Na era digital, dados são bens estratégicos e protegê-los é um diferencial competitivo indispensável. Segundo o artigo Cibersegurança como um Diferencial Competitivo no Mercado Atual, investir em segurança da informação fortalece a marca, impulsiona a confiança do cliente e abre novas oportunidades de negócios. Já o artigo Como Resolver o Problema de Dados Inconsistentes nas Empresas, alerta que cadastros inconsistentes e sistemas que não se comunicam comprometem a eficiência e aumentam a exposição a riscos.
Além das ameaças externas, a falta de organização interna e a baixa qualidade da informação são obstáculos significativos. Para Guilherme Salatti, Diretor de Operações da Upper, consultoria Gold Partner da SAP há 18 anos, a chave está na estruturação da informação de forma estratégica e integrada.
“Não adianta apenas armazenar dados. É essencial garantir que eles estejam organizados, atualizados e seguros. Quando a empresa opera com uma base de dados única e confiável, os riscos diminuem e a capacidade de resposta aumenta”, afirma.

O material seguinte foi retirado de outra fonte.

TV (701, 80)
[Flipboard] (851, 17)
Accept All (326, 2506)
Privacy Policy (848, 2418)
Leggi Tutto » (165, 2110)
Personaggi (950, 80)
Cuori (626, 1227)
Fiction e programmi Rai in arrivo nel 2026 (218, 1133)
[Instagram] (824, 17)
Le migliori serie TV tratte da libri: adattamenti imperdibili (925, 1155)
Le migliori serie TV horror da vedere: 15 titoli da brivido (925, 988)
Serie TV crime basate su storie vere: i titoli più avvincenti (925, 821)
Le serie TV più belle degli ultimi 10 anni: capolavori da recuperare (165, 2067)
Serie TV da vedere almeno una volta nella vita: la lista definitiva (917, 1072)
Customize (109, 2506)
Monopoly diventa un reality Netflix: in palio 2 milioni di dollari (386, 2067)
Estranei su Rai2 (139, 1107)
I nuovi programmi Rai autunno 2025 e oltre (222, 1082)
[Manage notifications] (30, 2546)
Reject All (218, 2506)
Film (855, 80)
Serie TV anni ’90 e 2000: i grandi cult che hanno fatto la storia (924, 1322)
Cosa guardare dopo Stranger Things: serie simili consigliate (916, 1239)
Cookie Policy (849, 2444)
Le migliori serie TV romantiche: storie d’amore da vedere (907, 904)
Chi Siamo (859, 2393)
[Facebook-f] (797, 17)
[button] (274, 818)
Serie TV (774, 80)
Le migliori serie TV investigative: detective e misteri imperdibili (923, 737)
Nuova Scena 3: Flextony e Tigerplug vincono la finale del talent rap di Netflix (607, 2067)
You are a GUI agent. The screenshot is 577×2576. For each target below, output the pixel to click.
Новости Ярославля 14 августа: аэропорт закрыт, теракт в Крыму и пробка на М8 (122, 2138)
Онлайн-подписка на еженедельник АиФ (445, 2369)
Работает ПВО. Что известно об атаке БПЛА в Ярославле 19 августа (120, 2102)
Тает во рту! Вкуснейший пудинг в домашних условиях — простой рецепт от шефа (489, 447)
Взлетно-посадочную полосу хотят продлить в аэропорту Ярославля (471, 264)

A segurança da informação também depende da integração entre os setores. Segundo Salatti, empresas que utilizam o SAP Business One, sistema de gestão da SAP, conseguem criar um ambiente mais seguro para as informações, além de otimizar processos e melhorar a tomada de decisões.
“A proteção dos dados não pode ser tratada como um extra. Hoje, é uma exigência básica para qualquer organização que queira crescer com sustentabilidade e responsabilidade”, completa.
Um estudo da University of Vaasa, reforça essa visão. Segundo a pesquisa, a combinação entre sistemas ERP e tecnologias de Business Intelligence (BI) melhora a capacidade das empresas de detectar vulnerabilidades, proteger informações críticas e atuar de forma proativa diante de riscos operacionais.
Para Sallati, investir em soluções integradas e em boas práticas de governança da informação tornou-se indispensável. “A tecnologia está disponível, a diferença está em como cada empresa escolhe proteger o que tem de mais valioso: seus dados”, finaliza.